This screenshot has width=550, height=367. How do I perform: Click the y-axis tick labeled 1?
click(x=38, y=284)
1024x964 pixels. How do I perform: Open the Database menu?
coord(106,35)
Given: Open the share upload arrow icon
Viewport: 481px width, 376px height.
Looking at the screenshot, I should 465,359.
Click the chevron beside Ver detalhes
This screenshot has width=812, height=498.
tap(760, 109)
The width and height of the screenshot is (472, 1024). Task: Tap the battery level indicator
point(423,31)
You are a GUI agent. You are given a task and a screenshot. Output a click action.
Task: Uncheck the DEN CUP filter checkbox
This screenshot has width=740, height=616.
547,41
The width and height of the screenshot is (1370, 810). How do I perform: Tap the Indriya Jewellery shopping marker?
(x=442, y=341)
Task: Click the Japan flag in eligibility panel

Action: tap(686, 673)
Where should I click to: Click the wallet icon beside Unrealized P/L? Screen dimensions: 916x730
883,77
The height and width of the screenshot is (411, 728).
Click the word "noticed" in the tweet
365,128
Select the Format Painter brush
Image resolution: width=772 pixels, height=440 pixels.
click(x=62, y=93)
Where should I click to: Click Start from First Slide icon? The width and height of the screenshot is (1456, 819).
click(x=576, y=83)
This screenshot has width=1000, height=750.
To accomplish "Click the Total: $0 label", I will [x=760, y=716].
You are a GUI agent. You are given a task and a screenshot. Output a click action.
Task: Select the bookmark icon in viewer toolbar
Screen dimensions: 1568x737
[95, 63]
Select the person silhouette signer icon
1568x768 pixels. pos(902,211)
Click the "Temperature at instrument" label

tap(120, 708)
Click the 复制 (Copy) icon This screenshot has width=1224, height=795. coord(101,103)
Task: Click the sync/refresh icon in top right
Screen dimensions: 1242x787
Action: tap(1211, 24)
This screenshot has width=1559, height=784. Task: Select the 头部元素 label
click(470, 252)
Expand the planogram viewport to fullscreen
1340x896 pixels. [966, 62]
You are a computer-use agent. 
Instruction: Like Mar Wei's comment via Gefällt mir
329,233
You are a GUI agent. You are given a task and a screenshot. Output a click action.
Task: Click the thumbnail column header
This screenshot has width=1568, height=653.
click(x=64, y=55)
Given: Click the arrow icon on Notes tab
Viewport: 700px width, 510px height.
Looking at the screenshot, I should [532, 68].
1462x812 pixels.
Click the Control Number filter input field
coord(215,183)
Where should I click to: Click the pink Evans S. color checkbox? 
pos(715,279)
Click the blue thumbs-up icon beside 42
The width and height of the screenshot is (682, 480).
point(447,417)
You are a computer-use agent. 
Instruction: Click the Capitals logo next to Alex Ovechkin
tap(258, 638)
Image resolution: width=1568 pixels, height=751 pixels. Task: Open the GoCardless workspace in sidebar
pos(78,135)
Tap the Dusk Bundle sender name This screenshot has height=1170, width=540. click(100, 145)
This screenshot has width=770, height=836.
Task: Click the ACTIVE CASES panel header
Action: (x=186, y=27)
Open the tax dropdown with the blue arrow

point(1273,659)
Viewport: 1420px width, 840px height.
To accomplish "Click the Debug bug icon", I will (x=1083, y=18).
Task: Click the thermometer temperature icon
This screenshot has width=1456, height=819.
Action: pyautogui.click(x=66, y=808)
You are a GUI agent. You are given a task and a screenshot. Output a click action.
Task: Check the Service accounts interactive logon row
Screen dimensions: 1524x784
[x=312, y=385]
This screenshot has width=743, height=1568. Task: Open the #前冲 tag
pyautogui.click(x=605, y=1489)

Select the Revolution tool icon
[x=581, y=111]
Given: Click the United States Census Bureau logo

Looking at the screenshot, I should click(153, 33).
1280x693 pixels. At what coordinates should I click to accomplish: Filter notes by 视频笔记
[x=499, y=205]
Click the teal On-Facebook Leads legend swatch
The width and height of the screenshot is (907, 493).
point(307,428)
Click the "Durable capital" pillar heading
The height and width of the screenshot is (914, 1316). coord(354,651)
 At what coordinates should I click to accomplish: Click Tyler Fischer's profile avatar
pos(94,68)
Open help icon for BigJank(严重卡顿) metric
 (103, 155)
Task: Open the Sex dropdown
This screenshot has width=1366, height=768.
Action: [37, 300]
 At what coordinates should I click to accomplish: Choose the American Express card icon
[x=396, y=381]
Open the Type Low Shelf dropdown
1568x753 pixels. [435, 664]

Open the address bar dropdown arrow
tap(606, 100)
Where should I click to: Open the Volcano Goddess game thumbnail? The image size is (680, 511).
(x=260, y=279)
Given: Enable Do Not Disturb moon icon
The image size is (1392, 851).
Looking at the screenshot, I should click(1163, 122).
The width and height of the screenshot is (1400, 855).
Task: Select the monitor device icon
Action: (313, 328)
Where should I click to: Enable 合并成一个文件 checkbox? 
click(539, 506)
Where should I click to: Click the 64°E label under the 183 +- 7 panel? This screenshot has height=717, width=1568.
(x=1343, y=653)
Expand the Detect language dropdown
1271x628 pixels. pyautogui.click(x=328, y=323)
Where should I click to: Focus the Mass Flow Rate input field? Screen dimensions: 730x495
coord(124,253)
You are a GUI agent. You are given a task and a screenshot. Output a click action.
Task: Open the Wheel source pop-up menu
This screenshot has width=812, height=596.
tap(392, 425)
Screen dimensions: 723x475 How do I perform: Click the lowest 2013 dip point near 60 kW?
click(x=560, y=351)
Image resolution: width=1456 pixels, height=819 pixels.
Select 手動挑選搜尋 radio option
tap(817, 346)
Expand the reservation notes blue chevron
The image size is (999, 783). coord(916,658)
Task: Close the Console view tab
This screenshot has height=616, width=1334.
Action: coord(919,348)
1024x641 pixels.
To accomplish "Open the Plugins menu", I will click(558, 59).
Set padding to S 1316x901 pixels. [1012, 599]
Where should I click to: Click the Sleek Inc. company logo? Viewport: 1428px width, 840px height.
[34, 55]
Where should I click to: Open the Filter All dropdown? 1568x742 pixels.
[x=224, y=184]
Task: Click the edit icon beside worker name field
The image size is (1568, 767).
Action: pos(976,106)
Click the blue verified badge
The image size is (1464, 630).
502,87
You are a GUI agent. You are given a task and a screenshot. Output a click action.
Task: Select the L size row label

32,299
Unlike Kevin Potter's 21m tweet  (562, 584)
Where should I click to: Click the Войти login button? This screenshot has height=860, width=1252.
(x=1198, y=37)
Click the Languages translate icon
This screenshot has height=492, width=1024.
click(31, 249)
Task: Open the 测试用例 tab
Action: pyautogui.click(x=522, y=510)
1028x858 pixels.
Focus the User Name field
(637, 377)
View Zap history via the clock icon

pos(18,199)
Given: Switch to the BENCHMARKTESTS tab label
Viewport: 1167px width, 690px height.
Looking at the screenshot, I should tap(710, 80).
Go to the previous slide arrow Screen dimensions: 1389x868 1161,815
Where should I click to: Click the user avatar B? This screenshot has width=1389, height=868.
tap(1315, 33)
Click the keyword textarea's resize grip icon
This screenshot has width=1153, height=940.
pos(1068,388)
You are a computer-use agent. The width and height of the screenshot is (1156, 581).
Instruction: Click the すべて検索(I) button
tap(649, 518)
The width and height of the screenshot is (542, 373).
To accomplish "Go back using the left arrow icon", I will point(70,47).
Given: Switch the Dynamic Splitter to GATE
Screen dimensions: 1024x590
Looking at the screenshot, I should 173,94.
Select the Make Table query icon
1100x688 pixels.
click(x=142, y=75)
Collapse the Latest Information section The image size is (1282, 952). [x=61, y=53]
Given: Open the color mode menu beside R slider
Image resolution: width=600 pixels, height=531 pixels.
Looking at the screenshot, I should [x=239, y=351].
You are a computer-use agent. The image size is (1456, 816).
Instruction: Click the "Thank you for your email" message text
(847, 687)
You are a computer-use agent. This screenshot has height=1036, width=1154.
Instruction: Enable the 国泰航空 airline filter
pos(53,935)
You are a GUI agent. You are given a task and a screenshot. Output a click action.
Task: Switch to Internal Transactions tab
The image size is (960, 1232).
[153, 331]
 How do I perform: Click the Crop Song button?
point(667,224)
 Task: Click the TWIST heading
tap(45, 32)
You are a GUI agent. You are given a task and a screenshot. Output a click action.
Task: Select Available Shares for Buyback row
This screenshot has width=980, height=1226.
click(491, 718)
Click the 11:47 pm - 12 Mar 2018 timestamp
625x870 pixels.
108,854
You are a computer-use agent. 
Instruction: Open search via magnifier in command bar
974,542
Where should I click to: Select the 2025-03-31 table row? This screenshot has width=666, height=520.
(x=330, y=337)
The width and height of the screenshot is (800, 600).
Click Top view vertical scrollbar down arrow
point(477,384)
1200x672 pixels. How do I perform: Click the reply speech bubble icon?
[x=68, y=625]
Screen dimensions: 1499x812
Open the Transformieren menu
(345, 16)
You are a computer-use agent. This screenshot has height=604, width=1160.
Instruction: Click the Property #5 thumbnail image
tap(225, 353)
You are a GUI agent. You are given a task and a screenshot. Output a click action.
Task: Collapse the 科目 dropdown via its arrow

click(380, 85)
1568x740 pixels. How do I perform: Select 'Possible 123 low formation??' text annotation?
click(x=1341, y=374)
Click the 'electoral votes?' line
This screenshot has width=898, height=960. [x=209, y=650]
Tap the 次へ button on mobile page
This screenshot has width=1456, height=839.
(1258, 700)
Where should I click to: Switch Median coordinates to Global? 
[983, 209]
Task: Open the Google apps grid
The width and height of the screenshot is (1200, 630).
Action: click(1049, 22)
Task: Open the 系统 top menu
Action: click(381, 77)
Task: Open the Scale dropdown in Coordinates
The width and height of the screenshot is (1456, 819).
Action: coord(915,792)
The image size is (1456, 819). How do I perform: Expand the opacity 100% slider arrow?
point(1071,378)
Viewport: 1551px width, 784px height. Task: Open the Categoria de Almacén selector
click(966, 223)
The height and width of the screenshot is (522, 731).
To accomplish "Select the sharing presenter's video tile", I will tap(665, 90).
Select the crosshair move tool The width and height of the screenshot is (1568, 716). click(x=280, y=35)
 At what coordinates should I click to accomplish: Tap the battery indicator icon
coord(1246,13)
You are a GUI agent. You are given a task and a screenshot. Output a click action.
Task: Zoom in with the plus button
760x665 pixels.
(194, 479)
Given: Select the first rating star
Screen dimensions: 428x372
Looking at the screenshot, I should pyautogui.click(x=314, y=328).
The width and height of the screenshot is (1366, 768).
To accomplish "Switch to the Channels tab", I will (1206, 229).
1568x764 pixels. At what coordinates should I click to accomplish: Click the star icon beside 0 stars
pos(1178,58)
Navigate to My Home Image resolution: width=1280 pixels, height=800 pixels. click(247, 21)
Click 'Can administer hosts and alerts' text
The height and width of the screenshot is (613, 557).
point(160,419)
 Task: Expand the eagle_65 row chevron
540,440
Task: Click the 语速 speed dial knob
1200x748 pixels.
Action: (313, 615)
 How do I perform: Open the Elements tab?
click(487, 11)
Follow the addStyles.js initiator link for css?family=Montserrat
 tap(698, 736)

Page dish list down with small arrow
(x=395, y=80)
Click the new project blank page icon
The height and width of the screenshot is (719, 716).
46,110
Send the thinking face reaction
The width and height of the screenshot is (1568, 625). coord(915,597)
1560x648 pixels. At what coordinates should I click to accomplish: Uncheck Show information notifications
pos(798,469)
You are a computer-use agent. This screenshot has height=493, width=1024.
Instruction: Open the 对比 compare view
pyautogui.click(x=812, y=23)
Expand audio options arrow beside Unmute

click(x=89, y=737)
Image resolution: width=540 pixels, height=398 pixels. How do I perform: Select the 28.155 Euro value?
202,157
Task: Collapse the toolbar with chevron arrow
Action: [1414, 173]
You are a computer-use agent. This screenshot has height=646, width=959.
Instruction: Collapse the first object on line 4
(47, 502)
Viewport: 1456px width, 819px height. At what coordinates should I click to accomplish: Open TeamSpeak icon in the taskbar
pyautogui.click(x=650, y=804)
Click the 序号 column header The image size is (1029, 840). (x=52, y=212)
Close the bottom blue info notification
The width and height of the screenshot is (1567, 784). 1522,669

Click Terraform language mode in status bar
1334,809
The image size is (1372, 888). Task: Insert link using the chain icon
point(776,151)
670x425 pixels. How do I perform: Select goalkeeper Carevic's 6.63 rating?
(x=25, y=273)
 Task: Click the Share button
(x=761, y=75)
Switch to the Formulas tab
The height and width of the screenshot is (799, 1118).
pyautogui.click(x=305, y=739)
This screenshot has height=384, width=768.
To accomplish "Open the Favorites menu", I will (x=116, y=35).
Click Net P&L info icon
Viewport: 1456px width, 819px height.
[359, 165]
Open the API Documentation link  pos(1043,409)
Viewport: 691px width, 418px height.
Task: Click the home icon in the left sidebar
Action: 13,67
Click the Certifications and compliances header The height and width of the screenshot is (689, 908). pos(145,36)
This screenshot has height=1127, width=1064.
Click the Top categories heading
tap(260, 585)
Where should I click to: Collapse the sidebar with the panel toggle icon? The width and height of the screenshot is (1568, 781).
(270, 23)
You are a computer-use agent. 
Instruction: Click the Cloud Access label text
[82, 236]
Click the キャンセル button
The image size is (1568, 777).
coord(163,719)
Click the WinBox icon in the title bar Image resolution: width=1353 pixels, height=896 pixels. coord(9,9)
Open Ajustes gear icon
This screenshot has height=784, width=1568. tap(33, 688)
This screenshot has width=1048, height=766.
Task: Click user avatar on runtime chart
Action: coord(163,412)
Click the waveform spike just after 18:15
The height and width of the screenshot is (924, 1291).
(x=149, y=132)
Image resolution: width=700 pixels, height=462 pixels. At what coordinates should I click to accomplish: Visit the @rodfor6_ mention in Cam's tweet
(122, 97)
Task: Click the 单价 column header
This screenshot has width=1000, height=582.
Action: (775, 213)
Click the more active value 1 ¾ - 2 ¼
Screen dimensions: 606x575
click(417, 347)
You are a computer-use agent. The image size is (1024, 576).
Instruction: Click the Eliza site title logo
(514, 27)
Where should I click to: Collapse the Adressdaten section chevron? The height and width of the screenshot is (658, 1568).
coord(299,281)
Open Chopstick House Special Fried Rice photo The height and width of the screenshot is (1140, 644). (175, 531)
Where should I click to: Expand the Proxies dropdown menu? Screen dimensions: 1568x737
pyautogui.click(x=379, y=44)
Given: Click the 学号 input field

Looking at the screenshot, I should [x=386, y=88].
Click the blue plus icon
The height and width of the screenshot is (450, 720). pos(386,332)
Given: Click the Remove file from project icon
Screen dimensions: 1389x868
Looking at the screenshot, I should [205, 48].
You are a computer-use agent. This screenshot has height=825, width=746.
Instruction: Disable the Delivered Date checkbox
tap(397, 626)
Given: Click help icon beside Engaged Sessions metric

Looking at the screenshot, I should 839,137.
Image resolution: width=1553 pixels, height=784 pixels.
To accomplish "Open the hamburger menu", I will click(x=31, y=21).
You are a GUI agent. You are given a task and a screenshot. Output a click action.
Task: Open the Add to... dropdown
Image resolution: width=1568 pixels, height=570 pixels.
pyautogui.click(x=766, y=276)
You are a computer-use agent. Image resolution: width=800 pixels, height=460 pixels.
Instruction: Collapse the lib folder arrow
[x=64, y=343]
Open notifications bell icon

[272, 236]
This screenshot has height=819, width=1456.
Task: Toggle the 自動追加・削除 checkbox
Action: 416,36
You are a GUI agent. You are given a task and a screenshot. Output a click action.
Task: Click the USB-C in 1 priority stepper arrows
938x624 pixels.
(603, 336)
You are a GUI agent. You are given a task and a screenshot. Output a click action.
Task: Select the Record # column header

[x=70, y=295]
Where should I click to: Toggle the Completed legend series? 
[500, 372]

------

Exercise:
Which rows above contain the string "battery", with case counting? List every such row in full.

The output:
The width and height of the screenshot is (472, 1024). Task: Tap the battery level indicator
 At what coordinates should I click to accomplish: Tap the battery indicator icon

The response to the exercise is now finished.